Der zweite Konzert-Teil war noch besser, als der erste. Auf der Bühne standen acht individuelle Persönlichkeiten, die acht sehr unterschiedliche Stimmen hatten. Die Gruppe hatte nicht versucht die alle in einen Einheitsklang zu bekommen, sondern sie im Gegenteil abwechselnd hervorgehoben. Die Leadstimmen waren je nach Sänger mal funkig, mal jazzig, mal soft - immer passend zum Lied. Kein Wunder, dass sie mit dieser Auswahl an Stimmen ein so ein vielfältiges Repertoire haben konnten. Sie wagten sich sogar an die 'Bohemian Rhapsody' von Queen und machten daraus ein kölsches Jugenddrama, die 'Bergheimian Rhapsody'. Das Ergebnis war musikalisch klasse und dazu noch sehr lustig.

Ein begeistertes Publikum erklatschte sich am Ende mehrere Zugaben. Neben einem Medley mit gesanglicher Zuschauer-Eigenbeteiligung, gab es noch 'Und es war Sommer', mit einem fast echten Peter Maffay, der sich mit Rosinen aus der Hemdtasche eine dicke Warze ins Gesicht klebte. Zur Freude des Publikums fiel die immer wieder ab und musste während des Singens durch eine neue ersetzt werden. Manchmal allerdings dachte Herr Maffay, dass die Rosine längst weg wäre, tastete die Wange ab und hielt sie dann überrascht und mit erschrockenem Gesichtsausdruck zwischen den Fingern.

Ein kölsches Medley schloss den Abend ab. Als der Refrain von "Superjeile Zick" lässig und fast nahtlos mit "Those were the days, my friend" verbunden wurde, grinste ich breit, denn diese Ähnlichkeit war mir auch schon aufgefallen. Bei DACAPELLA war es aber so geschickt in den Vortrag eingebunden, dass es nicht mal alle Zuschauer bemerkt haben werden.

                                (Bild von der Homepage:  www.dacapella.de)

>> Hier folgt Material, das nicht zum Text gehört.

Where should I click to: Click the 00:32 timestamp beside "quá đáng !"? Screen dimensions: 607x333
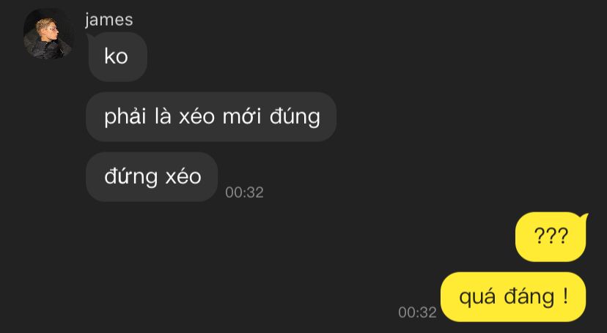click(x=417, y=312)
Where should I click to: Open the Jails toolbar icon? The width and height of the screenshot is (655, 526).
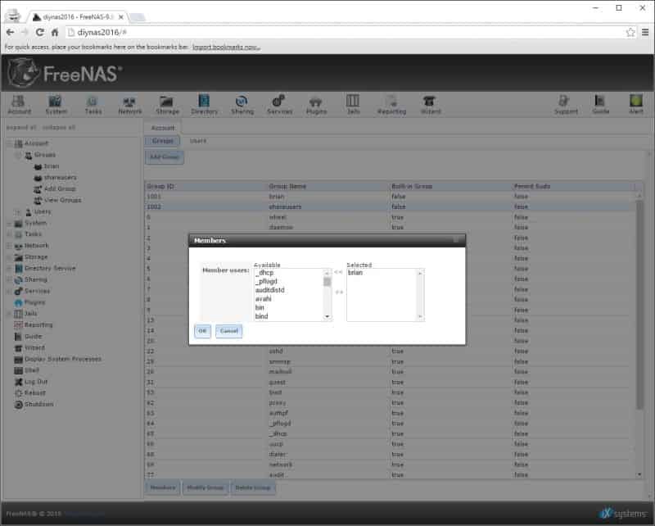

Fazit: Es war ein sehr schöner, kurzweiliger Abend mit natürlichen, sympathischen Darstellern, toller Musik, sehr guten Stimmen, außergewöhnlich guten Arrangements, motivierter Präsentation und einer Menge Spaß. Dass es nur gecoverte Sachen gab, hat mich überhaupt nicht gestört, denn sie waren sehr gut interpretiert und perfekt auf die Gruppe umgearbeitet. Hin und wieder war die Leadstimme etwas zu leise, oder eine Stimme hing mal kurzzeitig leicht neben der Spur, wie es ursprünglich wohl nicht gedacht war. Das fand ich aber auch nicht schlimm, denn das konnte ich bei den engen Harmonien und so vielen Wechseln in den Arrangements gerne mal in Kauf nehmen. Besser, als supersauber, aber superlangweilig einfache Sätze anzuhören. An der Dynamik könnte die Gruppe vielleicht noch etwas arbeiten, denn die Lautstärke variierte nicht sehr stark, aber sie wollten sich ja sowieso noch verbessern.

Eigentlich fehlte am Abend nur ein P, sonst nichts.
 

Hätte ich jetzt eine Firmenfeier, oder einen großen Geburtstag, der unbedingt noch einen Show-Act bräuchte, hätte ich die Gruppe sofort engagiert. Habe ich aber nicht. Also weder die Gruppe engagiert, noch eine Feier. Schade, eigentlich. Ich könnte das aber anderen Leuten, die eine gute Unterhaltungs-Einlage, oder einen schönen Konzertabend suchen, nur empfehlen!